▶ Written instruction
List every line in the data below that contains the string "Flash". The match is case-sensitive.

═════ Dataset excerpts ═════

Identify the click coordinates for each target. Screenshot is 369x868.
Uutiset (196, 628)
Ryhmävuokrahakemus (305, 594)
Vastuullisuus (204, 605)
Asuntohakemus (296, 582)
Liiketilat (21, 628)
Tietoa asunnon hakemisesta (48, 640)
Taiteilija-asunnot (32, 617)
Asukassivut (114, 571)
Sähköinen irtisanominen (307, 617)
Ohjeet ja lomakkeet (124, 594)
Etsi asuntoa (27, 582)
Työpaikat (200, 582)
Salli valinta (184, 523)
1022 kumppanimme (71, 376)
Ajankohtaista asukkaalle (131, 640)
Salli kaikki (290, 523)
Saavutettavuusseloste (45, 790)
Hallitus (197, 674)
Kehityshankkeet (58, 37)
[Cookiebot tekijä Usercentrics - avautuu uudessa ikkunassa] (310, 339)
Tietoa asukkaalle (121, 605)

═════
═════ Dataset excerpts ═════

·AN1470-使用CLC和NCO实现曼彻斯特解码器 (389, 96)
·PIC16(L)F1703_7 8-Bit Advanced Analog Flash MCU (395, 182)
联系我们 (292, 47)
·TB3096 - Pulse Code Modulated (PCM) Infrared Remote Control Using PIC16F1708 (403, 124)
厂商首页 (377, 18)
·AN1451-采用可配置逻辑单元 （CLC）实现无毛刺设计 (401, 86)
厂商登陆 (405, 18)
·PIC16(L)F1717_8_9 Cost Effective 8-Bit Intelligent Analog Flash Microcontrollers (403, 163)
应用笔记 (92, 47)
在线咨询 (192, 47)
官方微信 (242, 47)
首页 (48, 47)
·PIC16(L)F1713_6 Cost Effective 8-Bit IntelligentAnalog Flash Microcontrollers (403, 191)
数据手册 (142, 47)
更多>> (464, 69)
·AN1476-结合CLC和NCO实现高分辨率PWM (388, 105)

═════

▶ Task result
·PIC16(L)F1703_7 8-Bit Advanced Analog Flash MCU (395, 182)
·PIC16(L)F1717_8_9 Cost Effective 8-Bit Intelligent Analog Flash Microcontrollers (403, 163)
·PIC16(L)F1713_6 Cost Effective 8-Bit IntelligentAnalog Flash Microcontrollers (403, 191)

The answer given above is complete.